İzmir’de 30 ilçenin 30’unda da hayır oylarının önde çıkmasının da ayrıca önemli olduğunu ve hayır oylarının 68.8 orana ulaştığını hatırlatan Çam, “İzmir’deki meslek örgütleri, sivil toplum örgütleri, sendikalar, kadınlarımız ve gençlerimiz, parti örgütümüz büyük bir emek vererek başarılı bir sonuca ulaştık. İzmir geleceğine, Atatürk ilke ve inkılaplarına, cumhuriyete sahip çıktığını bir kez daha gösterdi. Bu nedenle İzmirli seçmenlerimize, yurttaşlarımıza müteşekkiriz. Türkiye geneline bakıldığında da seçmenin yarısı bu iradeyi gösterdi ve hayır dedi. Ama şaibeli bir sonuçla karşı karşıyayız. Bu sonucu kabul etmiyoruz ve demokrasi mücadelemize devam edeceğiz” diye konuştu.
2014’TE BİR SANDIK İÇİN SEÇİMİ İPTAL EDEN DE YSK’YDI…

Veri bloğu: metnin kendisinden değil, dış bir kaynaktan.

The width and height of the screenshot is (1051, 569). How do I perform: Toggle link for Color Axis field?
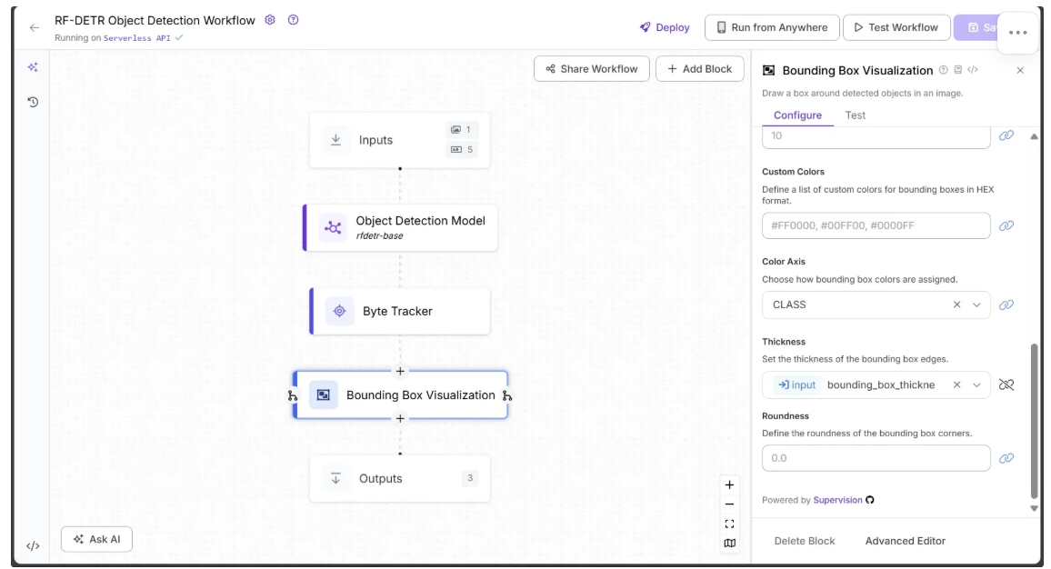1006,304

Yüksek Seçim Kurulu’nun (YSK) sorunsuz bir şekilde seçmenin büyük bir katılımla sandığa gittiği ve iradesini kullandığı halk oylamasına şaibe bulaştırdığını ifade eden CHP’li Çam, “Ey YSK! Anayasa değişikliği referandumunda AKP'nin isteği ile sonucu değiştirecek miktarda 2,5 milyon mühürsüz zarfı geçerli saydın. Peki, 2014 yılında yapılan yerel seçimlerde yine AKP'nin talebi üzerine bir sandık için seçimi iptal ettin mi, etmedin m? Evet oyu veren de hayır oyu veren de demokratik hakkını kullandı ve sandığa koştu ama iktidar eliyle YSK seçime ve bu demokrasi şölenine gölge düşürdü. Birçok sandıktan müşahitler, sayım sırasında görev yerlerinden uzaklaştırıldılar. Sevsinler sizin serbest seçiminizi!” diyerek eleştirilerini sürdürdü.

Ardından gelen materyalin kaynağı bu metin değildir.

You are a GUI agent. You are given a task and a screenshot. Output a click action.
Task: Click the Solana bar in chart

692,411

HESAP VERECEKLERİ GÜNLER YAKIN
Avrupa Güvenlik ve İşbirliği Teşikilatı (AGİT) referandum ile ilgili açıkladığı ve YSK’nın tutumu nedeniyle sonuçların şaibeli olduğu yönündeki raporuna Erdoğan’ın referandum sonunda ‘atı alan Üsküdar’ı geçti’ söylemine benzer cevap verdiğini hatırlatan CHP’li Çam, “Bu kadarı da fazla! Önce sonuçları yandaş haber ajansının verileriyle açıklayan ve itirazlara rağmen ‘Atı alan Üsküdar’ı geçti’ diyerek dalga geçercesine balkon konuşması yapan Erdoğan, AGİT’in raporunu da tanımadığını söylüyor. ‘Raporunuzu ne görürüz, ne duyarız, ne biliriz, ne de sizi tanırız, yolumuza devam ederiz’ diyor. Bu kadar hukuksuzluğu dünyanın gözüne sokan Cumhurbaşkanı ve iktidar partisi, kör, sağır, dilsizi oynuyor. Bunların hesabını hem Türk halkına hem de dünyaya verecekleri günler yakındır” açıklamasında bulundu.

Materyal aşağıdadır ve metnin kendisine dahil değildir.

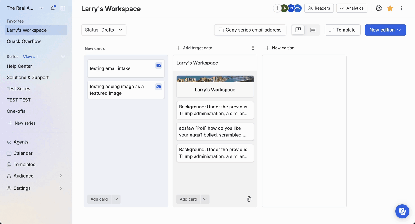Collapse the Series section chevron

pos(63,57)
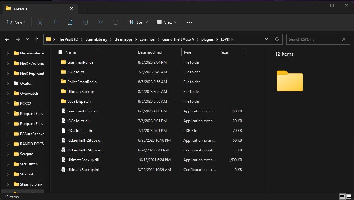Screen dimensions: 354x200
Task: Click the Rename icon in toolbar
Action: coord(85,22)
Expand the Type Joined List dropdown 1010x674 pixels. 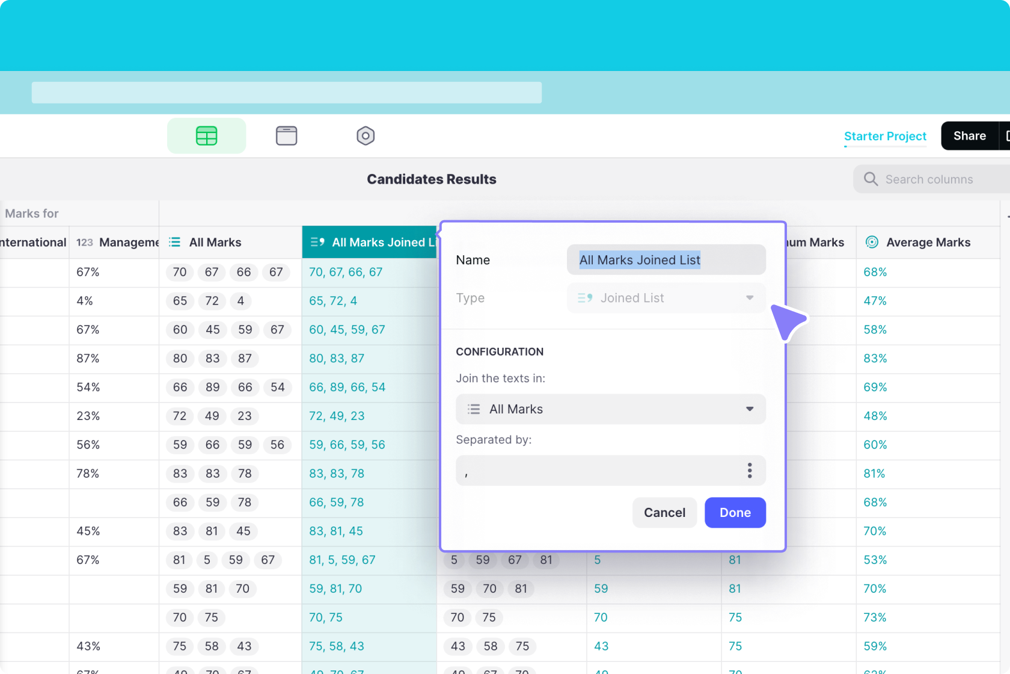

16 NİSAN MEŞRUİYETİNİ SANDIK KURULMADAN KAYBETTİ
Binali Yıldırım’ın yaptığı açıklamaları da hatırlatan CHP’li Çam, 16 Nisan’ın meşruiyetine sandık kurulmadan kaybettiğini belirterek şunları söyledi: “Binali, ‘bu işin meşruiyeti 50 artı 1'dir’ diyerek günler öncesinden başlaması olası bir tartışmanın önünü önceden kesmeye çalıştı. Ama gerçek şu ki; meşruiyet, referanduma gidilen sürecin eşit ve adil olmasıyla başlar. Anayasa değişikliği oylaması diğer seçimlere benzemez. Halkın ortak mutabakatını gerektirir. Bunlar da yetmez; devlet baskısının olmadığı, tarafsız olması gerekenin tarafsız davrandığı, devlet olanaklarının bir tercih yönünde kullanılmadığı, kedilerin trafoya girmediği, herkesin tek oy kullandığı, ölülerin oy kullanma hakkının bulunmadığı, sandıktan çıkanın sandığa seçmen tarafından kullanılmış oy olduğu, gizli oy-açık sayım ilkesine uyulduğu, kayıt-kuyut işlerinin şeffaf ve dürüstçe yapıldığı bir referandum olması gerekir!..”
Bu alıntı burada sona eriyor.